Abstract

ABSTRACT Background: Mother-to-child-transmission of the human immunodeficiency virus (HIV) continues to cause increased child morbidity and mortality despite the constantly improved prevention of mother to child transmission (PMTCT) programme interventions. The programme interventions continue to be surrounded by barriers hindering eradication of HIV in newborns. Objective: To identify factors associated with HIV seropositivity in infants aged 6–8 weeks in Eswatini. Method: A secondary analysis of 1415 HIV infected mothers and their HIV exposed infants who attended child immunisation clinics between 2011 and 2012 was performed. Factors associated with HIV seropositivity were analysed through univariate and multivariable logistic regression methods. Results: Of the 1415 HIV exposed infants, 31 were HIV positive reflecting a mother-to-child-transmission rate of 2.2%. Maternal age, number of antenatal clinic (ANC) visits, maternal antiretroviral regimen, place of delivery and birth-weight were associated with HIV seropositivity on univariate analysis.
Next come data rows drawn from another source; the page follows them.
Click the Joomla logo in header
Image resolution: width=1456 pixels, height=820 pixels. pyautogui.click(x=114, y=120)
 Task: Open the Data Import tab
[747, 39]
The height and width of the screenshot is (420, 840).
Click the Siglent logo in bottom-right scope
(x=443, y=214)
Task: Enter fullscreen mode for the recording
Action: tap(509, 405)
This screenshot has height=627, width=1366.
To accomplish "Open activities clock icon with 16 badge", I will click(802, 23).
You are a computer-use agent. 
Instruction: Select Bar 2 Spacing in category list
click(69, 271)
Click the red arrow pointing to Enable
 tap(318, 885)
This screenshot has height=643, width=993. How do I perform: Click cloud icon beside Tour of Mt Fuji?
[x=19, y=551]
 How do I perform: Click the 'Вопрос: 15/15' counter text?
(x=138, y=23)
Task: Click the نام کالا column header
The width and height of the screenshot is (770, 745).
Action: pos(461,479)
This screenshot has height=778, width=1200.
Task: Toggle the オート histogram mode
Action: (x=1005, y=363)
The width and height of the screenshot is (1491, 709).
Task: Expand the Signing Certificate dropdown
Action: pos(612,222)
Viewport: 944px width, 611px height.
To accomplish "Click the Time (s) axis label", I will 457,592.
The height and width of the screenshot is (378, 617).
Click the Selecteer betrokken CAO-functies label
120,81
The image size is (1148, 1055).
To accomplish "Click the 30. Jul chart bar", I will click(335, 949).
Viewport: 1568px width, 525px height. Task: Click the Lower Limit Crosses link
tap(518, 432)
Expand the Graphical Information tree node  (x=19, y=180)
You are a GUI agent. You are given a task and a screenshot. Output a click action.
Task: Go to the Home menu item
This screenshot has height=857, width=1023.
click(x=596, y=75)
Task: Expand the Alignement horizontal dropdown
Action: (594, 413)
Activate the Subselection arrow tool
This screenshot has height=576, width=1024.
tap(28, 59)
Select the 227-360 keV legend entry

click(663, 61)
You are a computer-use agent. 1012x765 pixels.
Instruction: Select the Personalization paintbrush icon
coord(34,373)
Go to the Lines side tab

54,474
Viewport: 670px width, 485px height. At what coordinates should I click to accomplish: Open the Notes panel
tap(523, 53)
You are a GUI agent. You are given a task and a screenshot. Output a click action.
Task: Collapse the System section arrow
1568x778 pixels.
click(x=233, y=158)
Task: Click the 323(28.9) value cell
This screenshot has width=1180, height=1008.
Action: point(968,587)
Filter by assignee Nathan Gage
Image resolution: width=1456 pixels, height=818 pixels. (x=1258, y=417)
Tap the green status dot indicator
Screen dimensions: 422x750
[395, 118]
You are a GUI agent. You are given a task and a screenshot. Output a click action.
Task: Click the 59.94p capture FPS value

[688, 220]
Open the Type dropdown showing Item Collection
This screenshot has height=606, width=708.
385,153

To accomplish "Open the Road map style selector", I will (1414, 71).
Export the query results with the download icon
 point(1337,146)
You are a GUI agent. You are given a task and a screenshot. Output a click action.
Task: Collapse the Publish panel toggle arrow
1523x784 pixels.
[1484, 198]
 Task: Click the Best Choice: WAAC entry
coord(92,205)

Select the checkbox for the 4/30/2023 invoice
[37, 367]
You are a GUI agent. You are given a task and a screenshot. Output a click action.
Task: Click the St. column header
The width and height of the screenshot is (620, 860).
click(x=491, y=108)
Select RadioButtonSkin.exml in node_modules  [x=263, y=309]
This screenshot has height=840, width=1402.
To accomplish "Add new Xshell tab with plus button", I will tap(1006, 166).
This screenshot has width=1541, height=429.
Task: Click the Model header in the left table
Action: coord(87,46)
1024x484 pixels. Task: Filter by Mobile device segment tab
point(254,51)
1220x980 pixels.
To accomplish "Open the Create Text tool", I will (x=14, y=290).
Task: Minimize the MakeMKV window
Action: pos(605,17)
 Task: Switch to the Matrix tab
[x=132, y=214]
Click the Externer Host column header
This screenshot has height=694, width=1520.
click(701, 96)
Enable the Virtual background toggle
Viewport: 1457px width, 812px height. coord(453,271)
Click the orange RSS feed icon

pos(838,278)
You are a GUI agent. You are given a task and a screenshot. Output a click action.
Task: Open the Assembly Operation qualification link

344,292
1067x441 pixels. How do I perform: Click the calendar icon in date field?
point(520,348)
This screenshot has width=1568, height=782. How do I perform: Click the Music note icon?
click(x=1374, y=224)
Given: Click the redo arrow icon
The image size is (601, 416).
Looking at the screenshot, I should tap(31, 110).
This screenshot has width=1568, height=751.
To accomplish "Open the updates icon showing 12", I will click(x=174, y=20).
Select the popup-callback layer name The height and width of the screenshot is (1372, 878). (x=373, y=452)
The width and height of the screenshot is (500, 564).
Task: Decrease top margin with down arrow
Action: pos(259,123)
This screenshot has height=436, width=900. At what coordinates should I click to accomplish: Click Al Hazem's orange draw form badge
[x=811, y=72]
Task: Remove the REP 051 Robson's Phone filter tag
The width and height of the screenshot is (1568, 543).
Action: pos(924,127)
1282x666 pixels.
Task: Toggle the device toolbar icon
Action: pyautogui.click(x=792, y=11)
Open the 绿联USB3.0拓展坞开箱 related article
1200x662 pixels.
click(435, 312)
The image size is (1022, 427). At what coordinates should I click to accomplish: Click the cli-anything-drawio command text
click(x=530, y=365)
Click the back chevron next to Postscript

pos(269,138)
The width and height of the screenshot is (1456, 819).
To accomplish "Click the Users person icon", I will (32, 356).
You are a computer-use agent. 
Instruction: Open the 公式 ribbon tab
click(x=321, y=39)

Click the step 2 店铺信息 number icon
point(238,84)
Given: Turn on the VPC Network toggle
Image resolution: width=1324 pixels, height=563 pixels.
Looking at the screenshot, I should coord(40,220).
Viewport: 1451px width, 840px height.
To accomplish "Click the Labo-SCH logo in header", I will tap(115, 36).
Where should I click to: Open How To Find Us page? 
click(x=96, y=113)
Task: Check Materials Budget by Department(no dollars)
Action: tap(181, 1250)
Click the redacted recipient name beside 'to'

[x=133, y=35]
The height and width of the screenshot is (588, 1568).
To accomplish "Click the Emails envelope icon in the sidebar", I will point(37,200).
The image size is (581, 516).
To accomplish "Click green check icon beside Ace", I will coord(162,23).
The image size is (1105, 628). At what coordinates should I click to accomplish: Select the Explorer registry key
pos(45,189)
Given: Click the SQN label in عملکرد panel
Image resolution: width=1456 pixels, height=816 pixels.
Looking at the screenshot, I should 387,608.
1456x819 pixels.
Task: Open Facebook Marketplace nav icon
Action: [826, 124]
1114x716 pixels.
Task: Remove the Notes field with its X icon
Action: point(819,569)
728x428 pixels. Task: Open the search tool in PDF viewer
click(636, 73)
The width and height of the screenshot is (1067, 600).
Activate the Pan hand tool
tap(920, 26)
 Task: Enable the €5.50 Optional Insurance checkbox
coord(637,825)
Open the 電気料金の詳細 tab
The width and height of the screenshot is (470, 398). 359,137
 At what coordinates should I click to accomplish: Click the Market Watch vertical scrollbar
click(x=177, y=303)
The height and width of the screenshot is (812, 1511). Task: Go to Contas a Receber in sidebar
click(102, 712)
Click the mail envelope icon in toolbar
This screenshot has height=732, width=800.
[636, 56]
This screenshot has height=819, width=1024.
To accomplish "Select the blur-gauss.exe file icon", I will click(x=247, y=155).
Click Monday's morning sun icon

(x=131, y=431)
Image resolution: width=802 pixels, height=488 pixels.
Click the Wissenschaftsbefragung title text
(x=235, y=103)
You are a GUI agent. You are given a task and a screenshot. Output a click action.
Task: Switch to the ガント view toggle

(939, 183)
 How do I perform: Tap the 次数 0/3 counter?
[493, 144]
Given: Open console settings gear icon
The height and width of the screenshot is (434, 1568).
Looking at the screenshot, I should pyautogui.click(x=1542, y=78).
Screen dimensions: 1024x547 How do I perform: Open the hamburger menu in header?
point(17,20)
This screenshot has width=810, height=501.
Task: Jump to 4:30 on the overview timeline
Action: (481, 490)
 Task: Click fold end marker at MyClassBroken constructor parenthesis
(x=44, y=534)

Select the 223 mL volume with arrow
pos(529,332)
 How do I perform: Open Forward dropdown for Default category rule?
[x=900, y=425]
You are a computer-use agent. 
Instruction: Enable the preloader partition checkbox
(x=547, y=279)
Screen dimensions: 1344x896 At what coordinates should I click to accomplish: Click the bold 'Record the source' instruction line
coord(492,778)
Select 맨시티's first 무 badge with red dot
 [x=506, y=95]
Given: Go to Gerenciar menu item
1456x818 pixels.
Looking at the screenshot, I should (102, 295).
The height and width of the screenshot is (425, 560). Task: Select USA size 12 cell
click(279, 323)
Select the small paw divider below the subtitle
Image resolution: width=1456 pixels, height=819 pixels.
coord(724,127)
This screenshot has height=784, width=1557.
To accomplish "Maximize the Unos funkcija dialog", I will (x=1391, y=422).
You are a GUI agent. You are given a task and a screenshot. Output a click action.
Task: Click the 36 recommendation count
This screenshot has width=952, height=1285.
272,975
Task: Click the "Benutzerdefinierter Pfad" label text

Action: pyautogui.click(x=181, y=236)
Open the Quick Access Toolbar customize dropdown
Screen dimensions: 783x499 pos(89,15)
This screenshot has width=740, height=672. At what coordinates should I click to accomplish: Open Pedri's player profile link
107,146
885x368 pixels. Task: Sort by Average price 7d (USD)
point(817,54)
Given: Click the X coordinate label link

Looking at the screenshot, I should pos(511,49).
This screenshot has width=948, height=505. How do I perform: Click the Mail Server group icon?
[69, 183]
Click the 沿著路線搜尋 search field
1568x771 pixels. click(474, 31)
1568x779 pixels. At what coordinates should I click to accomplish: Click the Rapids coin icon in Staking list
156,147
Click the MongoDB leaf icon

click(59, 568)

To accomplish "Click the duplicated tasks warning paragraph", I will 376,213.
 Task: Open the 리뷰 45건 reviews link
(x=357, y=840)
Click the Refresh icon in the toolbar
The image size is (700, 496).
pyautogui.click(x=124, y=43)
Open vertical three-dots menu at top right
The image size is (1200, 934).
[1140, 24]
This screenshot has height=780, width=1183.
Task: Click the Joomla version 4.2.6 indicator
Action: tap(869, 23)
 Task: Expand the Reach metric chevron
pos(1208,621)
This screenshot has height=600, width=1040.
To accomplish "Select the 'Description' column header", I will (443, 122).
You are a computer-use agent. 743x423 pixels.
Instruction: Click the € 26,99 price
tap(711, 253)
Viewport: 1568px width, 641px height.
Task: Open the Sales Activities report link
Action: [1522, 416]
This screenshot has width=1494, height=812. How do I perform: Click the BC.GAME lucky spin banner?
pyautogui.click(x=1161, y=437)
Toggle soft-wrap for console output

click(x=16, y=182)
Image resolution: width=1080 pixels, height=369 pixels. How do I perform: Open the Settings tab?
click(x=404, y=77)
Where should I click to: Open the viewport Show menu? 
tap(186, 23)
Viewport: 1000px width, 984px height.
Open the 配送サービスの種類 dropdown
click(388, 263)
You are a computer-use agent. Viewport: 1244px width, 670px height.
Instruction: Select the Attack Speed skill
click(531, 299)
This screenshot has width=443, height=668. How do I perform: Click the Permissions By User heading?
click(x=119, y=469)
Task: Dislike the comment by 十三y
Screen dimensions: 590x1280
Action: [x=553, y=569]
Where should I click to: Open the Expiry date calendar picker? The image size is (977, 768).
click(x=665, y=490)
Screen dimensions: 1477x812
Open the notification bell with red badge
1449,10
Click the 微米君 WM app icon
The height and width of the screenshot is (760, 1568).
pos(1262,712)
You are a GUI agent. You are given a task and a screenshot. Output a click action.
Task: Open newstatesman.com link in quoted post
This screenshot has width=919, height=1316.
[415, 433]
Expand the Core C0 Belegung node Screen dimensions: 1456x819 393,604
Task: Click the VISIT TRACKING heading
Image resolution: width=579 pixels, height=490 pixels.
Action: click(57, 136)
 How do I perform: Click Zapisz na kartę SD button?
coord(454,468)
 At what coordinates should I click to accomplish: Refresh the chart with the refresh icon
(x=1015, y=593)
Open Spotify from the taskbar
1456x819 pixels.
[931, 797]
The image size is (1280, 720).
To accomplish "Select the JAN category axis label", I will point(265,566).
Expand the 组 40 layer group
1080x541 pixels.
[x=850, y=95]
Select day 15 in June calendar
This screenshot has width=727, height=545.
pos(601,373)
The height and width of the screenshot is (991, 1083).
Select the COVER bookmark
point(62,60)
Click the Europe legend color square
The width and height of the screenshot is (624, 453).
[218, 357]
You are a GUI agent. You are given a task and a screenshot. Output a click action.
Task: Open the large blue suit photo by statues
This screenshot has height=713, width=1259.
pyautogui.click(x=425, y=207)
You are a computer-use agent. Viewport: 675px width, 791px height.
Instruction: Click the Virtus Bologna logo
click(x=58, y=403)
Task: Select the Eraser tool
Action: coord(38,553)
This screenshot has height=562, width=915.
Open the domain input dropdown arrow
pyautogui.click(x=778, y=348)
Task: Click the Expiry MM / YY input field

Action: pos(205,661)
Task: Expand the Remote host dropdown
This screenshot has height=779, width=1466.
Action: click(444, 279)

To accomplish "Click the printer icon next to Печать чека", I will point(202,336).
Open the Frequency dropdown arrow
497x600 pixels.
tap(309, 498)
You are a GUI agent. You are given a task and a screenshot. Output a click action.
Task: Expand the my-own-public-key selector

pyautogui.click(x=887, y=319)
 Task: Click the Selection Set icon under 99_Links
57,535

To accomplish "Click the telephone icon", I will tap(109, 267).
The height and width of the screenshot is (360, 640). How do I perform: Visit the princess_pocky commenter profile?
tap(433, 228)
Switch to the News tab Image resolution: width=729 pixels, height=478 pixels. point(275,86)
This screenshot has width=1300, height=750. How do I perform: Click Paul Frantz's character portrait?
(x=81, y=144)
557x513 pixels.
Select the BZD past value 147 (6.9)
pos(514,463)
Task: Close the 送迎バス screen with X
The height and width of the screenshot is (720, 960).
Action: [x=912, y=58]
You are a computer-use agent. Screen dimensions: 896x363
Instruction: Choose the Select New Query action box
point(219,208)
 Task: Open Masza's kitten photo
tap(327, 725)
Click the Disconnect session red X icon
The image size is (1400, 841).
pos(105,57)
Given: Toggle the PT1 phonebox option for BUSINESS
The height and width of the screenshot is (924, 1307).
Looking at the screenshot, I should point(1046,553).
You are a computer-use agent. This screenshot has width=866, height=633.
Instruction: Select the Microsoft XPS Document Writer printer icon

On multivariate analysis, the only factor which remained significantly protective (OR = 0.83; P value = 0.004) for HIV transmission to infants were the number of ANC visits. Those infants whose mothers had more than 4 visits were less likely to be HIV positive when compared with fewer visits. Conclusion: Increased number of antenatal care visits attended by pregnant women is beneficial as it increases access to PMTCT services thereby decreasing the prospect of mother-to-child HIV transmission.